Document segment:
Understanding Microsoft

Part 46. The Faucet

Water is essential for life, but too much water can suffocate someone. They drown, killed by something that ought to be life-preserving for them. Control of water -- its flow rate, its pressure, its temperature -- can determine whether the water causes help or harm.

The water of life for a news publication, a magazine, or even an online website is information. Control of the flow of information to a news organization can either cause the organization to prosper and flourish, or to die of thirst. In some cases, the flow of information can be used like a high-pressure water spigot, washing out alternative news sources and setting the news agenda itself. This means that in many cases, what we see on the news is not determined by the tellers, the writers, the speakers that we observe; rather, it is the hand on the faucet of the flow of information that determines what we see and hear and read. Of all the organizations that manipulate the news via flow control, Microsoft is at the very pinnacle of expertise.

Microsoft can expertly target a particular computer publication by first determining its flow of capital -- the other form of life-giving fluid needed by a business. If a publication is financially weak, simply propping it up with heavy advertising dollars builds a dependency upon maintaining Microsoft's favor. But even more, their dependency is on Microsoft for the "inside information" about upcoming Microsoft products. After all, Microsoft has more than a monopoly on operating systems, office suites, and other products; it also has a monopoly on the *inside information* about its own products. Since Microsoft uses proprietary interfaces and Rube-Goldberg-style internal design architectures, only Microsoft can provide the kind of insider viewpoint these magazines and other publications and media establishments need to fill their pages with content. Only Microsoft knows which products they will hype, and which are just placeholders to keep the competition from succeeding.

Brief:
Reproduce the passage on Microsoft and the flow of information from "The water of" up to and including "pinnacle of expertise.".

Data block:
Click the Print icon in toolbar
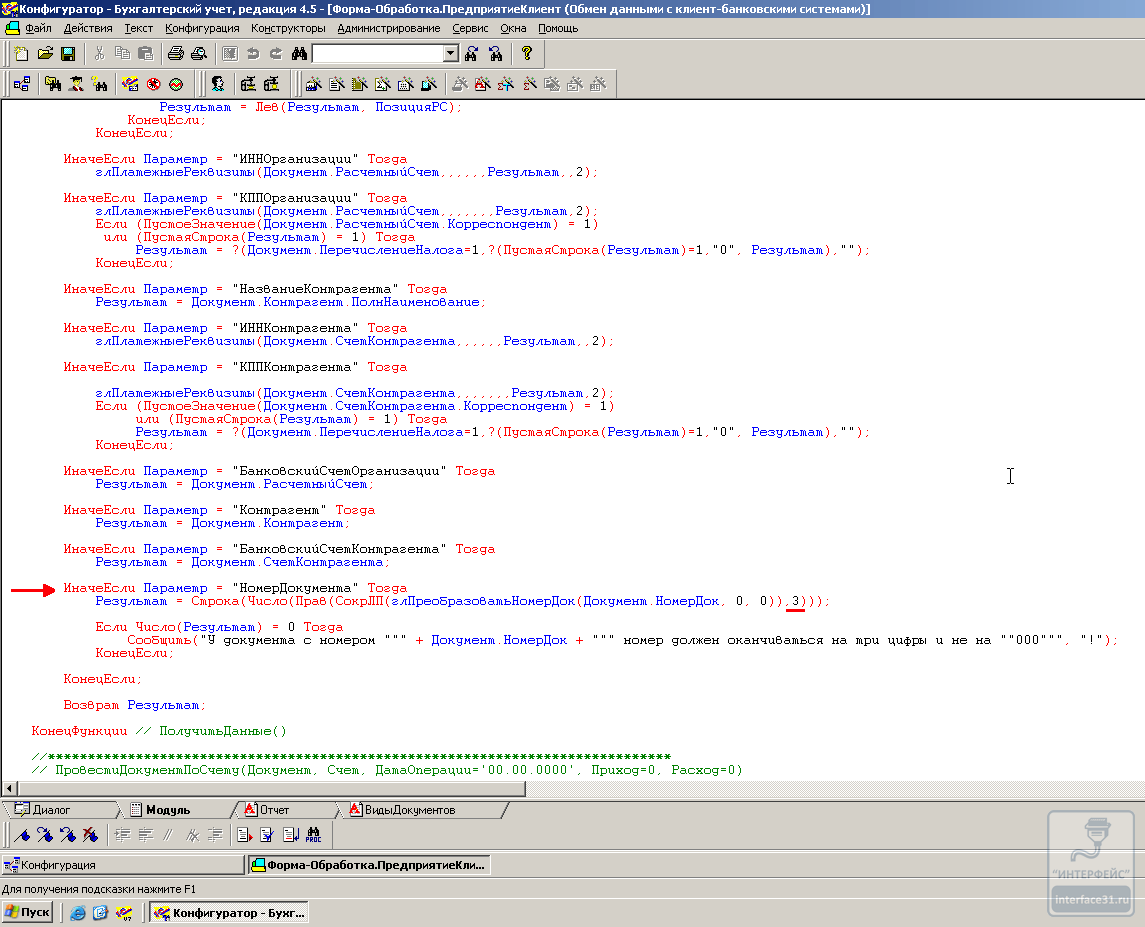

Solution to this problem:
The water of life for a news publication, a magazine, or even an online website is information. Control of the flow of information to a news organization can either cause the organization to prosper and flourish, or to die of thirst. In some cases, the flow of information can be used like a high-pressure water spigot, washing out alternative news sources and setting the news agenda itself. This means that in many cases, what we see on the news is not determined by the tellers, the writers, the speakers that we observe; rather, it is the hand on the faucet of the flow of information that determines what we see and hear and read. Of all the organizations that manipulate the news via flow control, Microsoft is at the very pinnacle of expertise.